» WHAT IS EXPECTED: How many lines in the records below contain the word "entry"? Answer with the number alone.

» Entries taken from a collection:
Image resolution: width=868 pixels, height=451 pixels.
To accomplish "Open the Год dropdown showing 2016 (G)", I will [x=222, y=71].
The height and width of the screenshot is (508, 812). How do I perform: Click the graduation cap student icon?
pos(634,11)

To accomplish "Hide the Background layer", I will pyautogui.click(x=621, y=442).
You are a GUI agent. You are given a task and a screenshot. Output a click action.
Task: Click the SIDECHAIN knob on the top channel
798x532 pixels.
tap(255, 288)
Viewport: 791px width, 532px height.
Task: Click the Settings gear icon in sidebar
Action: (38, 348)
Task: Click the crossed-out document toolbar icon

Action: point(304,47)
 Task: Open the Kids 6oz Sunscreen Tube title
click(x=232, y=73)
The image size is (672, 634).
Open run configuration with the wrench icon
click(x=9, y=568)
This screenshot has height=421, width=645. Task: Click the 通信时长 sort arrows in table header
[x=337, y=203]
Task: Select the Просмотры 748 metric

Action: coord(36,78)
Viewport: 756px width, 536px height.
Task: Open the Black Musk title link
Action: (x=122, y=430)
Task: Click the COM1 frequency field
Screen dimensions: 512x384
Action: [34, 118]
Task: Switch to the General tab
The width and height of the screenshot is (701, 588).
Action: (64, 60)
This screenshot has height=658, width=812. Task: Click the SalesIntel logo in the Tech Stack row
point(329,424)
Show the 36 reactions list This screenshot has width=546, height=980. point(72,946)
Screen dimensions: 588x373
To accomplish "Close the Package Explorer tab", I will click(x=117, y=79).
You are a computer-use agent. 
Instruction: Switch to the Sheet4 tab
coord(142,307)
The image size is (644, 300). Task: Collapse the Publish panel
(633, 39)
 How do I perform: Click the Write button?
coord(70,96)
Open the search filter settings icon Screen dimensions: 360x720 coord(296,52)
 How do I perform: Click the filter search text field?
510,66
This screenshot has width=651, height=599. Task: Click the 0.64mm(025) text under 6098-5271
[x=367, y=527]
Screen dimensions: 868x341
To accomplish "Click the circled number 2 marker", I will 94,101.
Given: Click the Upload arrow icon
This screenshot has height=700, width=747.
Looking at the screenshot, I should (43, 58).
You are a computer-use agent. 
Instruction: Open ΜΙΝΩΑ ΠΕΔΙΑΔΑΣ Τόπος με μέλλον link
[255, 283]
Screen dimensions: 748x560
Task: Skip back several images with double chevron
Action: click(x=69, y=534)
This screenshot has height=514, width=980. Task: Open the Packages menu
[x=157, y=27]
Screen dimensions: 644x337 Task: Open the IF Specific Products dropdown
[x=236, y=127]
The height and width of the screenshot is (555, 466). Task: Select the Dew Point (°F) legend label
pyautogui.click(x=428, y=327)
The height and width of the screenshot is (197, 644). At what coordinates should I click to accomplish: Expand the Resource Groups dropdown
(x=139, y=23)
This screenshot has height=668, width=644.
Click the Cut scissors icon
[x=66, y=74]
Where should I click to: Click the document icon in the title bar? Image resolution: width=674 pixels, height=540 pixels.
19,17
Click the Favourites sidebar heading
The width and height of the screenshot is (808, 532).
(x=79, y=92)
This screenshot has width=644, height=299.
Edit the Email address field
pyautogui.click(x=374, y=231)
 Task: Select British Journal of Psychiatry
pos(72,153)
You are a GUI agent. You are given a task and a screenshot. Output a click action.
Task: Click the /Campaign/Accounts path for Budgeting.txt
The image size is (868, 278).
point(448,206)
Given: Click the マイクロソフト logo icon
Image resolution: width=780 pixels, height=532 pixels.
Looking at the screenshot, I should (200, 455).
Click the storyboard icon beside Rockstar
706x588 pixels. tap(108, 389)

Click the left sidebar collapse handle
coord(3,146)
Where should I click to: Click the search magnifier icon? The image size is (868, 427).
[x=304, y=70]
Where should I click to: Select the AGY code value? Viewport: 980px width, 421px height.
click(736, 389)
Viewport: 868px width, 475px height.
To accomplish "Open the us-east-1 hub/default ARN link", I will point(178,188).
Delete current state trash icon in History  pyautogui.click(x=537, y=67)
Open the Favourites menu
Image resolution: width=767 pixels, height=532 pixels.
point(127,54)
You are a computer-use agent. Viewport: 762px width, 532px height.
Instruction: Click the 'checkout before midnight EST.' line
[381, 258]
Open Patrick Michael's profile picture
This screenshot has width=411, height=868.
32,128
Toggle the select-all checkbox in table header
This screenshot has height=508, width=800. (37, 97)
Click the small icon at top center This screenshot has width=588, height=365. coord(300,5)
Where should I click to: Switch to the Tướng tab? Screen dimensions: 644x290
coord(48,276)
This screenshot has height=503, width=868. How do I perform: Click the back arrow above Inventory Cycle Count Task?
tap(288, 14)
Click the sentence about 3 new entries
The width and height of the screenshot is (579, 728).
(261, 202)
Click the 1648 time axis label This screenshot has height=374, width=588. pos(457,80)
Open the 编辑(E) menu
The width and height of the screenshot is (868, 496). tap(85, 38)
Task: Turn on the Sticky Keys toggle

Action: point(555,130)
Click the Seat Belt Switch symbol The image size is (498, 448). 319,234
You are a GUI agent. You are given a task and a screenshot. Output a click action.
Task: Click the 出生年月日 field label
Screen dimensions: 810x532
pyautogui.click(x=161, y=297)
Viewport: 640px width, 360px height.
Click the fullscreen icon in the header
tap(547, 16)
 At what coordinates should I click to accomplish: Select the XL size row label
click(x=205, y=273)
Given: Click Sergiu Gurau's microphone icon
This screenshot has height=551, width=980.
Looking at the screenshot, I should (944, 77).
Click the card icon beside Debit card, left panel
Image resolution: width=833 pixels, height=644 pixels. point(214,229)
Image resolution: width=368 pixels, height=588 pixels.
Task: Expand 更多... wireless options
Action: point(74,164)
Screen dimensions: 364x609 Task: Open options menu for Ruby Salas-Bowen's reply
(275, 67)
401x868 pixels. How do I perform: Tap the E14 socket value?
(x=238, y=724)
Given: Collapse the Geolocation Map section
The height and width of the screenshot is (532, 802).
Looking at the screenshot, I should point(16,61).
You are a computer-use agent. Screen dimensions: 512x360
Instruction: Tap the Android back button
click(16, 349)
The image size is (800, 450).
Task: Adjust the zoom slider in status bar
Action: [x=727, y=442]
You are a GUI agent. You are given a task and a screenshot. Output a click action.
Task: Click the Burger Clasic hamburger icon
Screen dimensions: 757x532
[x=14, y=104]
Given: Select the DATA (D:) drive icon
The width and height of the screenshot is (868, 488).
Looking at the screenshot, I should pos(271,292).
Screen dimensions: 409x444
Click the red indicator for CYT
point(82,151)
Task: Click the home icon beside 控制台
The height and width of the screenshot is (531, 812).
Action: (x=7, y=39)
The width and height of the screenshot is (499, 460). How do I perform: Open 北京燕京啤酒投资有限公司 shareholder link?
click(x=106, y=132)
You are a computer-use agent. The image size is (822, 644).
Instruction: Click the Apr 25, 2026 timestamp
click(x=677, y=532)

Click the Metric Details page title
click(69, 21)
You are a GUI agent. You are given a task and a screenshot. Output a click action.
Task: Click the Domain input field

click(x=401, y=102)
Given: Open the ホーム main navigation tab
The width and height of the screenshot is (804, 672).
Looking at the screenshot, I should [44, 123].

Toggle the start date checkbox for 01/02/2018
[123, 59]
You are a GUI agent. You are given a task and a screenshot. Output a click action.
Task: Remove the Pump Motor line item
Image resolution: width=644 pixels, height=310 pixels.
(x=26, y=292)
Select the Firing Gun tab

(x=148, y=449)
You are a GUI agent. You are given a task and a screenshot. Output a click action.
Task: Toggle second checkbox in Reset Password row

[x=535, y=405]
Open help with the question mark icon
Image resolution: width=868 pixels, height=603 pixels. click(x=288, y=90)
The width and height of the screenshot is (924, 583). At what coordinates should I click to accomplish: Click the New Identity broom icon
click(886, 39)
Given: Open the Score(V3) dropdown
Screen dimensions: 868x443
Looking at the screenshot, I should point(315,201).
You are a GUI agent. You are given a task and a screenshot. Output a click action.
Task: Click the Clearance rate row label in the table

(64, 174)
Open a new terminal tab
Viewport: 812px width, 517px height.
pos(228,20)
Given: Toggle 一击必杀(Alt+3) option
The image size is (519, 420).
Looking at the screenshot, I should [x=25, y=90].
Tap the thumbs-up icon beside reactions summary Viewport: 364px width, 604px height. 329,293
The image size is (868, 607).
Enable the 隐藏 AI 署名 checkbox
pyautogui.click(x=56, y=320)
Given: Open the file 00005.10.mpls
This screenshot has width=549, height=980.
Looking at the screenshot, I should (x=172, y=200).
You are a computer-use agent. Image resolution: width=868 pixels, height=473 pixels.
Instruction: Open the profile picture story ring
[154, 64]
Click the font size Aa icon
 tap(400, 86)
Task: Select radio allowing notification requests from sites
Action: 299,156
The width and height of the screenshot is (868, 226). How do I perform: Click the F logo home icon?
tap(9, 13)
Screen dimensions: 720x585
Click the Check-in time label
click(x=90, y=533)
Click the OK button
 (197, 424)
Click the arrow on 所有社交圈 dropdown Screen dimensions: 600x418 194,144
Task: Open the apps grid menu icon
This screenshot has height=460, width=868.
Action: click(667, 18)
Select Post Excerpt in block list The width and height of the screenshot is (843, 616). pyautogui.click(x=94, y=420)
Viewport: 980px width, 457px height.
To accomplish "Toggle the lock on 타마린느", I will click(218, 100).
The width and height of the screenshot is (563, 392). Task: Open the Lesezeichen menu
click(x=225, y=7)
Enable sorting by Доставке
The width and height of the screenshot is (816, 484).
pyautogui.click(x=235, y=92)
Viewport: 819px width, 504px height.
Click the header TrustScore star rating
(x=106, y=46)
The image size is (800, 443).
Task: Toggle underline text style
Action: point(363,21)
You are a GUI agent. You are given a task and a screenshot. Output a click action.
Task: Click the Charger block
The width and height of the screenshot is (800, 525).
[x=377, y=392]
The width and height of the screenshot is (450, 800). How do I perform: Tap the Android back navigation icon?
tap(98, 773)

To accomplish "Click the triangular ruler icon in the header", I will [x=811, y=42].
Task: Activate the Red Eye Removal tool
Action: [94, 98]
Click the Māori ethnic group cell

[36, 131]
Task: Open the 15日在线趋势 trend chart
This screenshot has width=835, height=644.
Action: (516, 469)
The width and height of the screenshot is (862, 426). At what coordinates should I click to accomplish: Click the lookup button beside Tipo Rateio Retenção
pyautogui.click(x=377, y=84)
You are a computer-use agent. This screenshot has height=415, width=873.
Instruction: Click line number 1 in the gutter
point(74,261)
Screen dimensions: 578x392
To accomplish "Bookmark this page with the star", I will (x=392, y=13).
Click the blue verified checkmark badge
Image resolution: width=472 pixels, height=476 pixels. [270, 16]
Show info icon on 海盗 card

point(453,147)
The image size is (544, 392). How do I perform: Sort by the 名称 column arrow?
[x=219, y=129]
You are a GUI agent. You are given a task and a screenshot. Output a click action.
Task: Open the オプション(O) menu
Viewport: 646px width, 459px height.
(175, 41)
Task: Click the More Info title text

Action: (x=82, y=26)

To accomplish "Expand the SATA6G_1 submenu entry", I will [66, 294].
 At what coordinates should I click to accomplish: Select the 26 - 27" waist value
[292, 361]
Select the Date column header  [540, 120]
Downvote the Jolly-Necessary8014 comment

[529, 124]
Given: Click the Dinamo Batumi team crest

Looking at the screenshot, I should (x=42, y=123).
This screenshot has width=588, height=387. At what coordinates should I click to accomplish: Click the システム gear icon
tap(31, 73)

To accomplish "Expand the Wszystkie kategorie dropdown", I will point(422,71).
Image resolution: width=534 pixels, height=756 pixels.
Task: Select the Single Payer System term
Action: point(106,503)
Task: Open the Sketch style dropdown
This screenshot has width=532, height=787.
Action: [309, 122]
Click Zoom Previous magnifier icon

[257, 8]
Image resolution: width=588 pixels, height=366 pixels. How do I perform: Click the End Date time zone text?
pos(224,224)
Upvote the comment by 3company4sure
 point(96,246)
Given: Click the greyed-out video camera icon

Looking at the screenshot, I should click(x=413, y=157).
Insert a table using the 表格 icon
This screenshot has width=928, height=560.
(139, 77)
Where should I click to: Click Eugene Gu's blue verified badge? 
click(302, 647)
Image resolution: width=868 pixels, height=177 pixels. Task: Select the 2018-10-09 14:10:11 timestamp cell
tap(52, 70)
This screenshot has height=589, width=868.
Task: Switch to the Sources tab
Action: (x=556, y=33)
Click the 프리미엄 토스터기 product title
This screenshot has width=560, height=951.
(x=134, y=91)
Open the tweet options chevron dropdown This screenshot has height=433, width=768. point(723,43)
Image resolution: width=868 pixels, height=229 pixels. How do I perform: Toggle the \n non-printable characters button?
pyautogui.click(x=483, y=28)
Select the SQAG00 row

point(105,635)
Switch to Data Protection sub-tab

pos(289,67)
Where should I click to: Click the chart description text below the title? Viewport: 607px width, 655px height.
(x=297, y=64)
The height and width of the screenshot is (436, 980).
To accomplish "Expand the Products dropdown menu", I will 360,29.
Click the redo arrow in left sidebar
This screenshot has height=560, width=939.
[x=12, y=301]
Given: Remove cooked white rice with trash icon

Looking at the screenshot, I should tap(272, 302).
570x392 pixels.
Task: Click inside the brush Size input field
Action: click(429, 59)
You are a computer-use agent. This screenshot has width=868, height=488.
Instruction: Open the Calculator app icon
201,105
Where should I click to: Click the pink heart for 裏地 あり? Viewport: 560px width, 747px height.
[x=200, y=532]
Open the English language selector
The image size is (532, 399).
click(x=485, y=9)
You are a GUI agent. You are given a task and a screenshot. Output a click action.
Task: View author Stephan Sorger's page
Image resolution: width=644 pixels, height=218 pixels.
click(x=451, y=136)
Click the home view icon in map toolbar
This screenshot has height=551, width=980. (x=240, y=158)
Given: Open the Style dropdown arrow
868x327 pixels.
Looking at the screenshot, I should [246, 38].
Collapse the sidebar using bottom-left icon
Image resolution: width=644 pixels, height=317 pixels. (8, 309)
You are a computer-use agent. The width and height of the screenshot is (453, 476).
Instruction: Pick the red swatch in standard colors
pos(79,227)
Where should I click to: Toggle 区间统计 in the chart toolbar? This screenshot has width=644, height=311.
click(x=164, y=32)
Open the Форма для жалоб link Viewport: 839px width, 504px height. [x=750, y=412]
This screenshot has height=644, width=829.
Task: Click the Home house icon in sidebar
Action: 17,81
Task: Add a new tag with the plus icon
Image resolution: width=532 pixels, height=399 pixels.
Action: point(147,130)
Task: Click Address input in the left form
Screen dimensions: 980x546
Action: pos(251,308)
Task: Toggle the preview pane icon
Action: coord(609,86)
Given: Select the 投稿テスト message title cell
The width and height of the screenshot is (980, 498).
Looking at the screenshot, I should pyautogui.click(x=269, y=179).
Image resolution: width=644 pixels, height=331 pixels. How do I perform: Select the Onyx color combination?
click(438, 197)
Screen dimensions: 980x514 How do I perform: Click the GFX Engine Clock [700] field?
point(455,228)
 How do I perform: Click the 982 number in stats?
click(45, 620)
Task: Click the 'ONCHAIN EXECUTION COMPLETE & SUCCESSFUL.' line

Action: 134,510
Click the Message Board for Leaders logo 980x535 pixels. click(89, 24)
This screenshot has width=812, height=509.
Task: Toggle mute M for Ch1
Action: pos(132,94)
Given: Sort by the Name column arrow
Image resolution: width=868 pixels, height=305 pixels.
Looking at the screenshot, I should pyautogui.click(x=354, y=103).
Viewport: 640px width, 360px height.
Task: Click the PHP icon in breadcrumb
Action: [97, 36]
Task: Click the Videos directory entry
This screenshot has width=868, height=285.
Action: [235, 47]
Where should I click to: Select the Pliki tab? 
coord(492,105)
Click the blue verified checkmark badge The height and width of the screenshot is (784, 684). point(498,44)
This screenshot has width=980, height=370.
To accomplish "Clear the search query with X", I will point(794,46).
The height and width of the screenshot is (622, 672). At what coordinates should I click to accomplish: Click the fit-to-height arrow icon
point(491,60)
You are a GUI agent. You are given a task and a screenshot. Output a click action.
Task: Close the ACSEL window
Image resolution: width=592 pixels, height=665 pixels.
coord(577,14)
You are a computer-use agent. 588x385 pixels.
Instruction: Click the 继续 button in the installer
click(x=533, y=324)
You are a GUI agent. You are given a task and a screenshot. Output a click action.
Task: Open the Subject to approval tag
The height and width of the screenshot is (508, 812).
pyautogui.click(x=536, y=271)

» EXERCISE RESPONSE: 2